**Passage provided:**
Forests and Woods around Keswick the Lake District
Great Wood & Cockshot Wood
An extensive woodland area to the south of Keswick, running up to Walla Crag and overlooking Derwentwater. There's a fairly easy walk to the top of Walla Crag via the ancient packhorse Ashness Bridge - one of the most photographed and painted bridges in the Lake District. The views from the top of Walla Crag are truly breathtaking.
If you're looking for an easy or moderate walk close to Keswick, the National Trust have created seven waymarked walks through the woods and along the lakeshore. Ranging from just 15 minutes to 1¾ hours the routes are easy to follow, whichever one you choose.
The shortest walk, around Cockshot Wood, starts right next to the National Trust's Keswick lakeside shop includes wildplay areas for den building, a magic climbing tree and dragons, while the trees provide a bit of shelter from the wind for families with young children.
The longest walk, around Great Wood, starts from the National Trust Great Wood car park, just 1 mile outside Keswick and climbs up to the top of the internationally significant Atlantic Oakwood. People often spot red squirrels and even roe deer in the wood, and from the top of the hill a few 'windows' through the trees give glimpses out over Derwentwater and Bassenthwaite.

**Short problem 1:**
Please rewrite part of the passage on woods around Keswick, beginning at the words "If you're looking" and ending after "with young children.", switching "wildplay areas" to "play areas".
**Short problem 2:**
Summarize the passage on woods around Keswick in two sentences.
**Short problem 3:**
Extend the passage on woods around Keswick with the part that would come next.

**Data listing:**
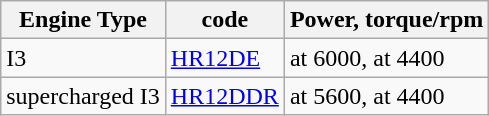
at 5600, at 4400 (386, 96)
at 6000, at 4400 (386, 58)
code (224, 20)
I3 (84, 58)
HR12DE (224, 58)
Engine Type (84, 20)
supercharged I3 (84, 96)
HR12DDR (224, 96)
Power, torque/rpm (386, 20)
Search for the cell housing the specified text and yield its [x, y] center coordinate. 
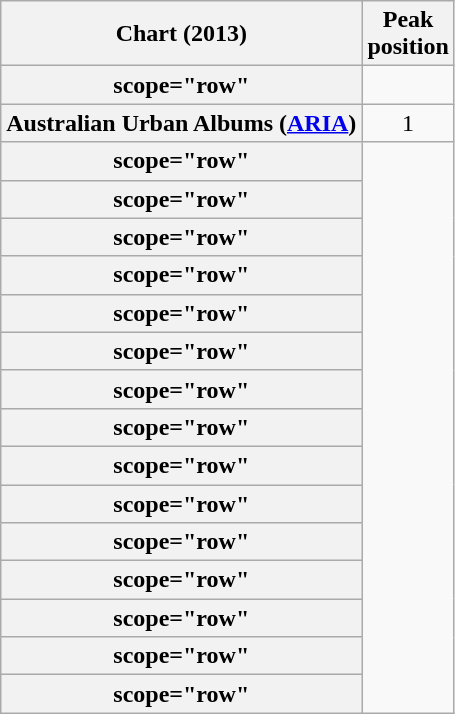
1 [408, 123]
Chart (2013) [182, 34]
Peakposition [408, 34]
Australian Urban Albums (ARIA) [182, 123]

**Final result 1:**
If you're looking for an easy or moderate walk close to Keswick, the National Trust have created seven waymarked walks through the woods and along the lakeshore. Ranging from just 15 minutes to 1¾ hours the routes are easy to follow, whichever one you choose.
The shortest walk, around Cockshot Wood, starts right next to the National Trust's Keswick lakeside shop includes play areas for den building, a magic climbing tree and dragons, while the trees provide a bit of shelter from the wind for families with young children.

**Final result 2:**
Great Wood and Cockshot Wood make up an extensive woodland south of Keswick that runs up to Walla Crag and overlooks Derwentwater, with a fairly easy walk to the top of the crag via Ashness Bridge. The National Trust has created seven waymarked walks there, from the shortest route around Cockshot Wood with wildplay areas for families to the longest, which climbs through Great Wood's Atlantic Oakwood, where people often spot red squirrels and roe deer.

**Final result 3:**
A few miles north of Keswick is Dodd Wood where you'll find a network of forest walks through some huge Douglas firs, some of which will take you up to Skiddaw. The routes range from short trails ideal for younger children to the Dodd summit trail. If you take the track up to the top of Dodd you'll enjoy fabulous 360 degree views.
At Dodd, the Forestry Commission have created special viewpoints to watch the Ospreys during the season (April to August). Dodd is also the place to park if you want to visit Mirehouse, the family home of the Speddings. The house and its grounds are wonderful to explore, there are our playgrounds, a lakeside walk and a heather maze.
Whinlatter, just up the hill from the village of Braithwaite, is England's only true Mountain Forest. It rises to 790 metres above sea level and offers amazing views of the Lake District and into Scotland.
Owned by the Forestry Commission, Whinlatter is home to a number of graded walks through the forest on marked trails. There are plenty of opportunities for cycling on forest tracks and on specialist trails. It is easily reached by car, bus or bike via the village of Braithwaite. There is now a special bike bus to take you and your bike up to Whinlatter.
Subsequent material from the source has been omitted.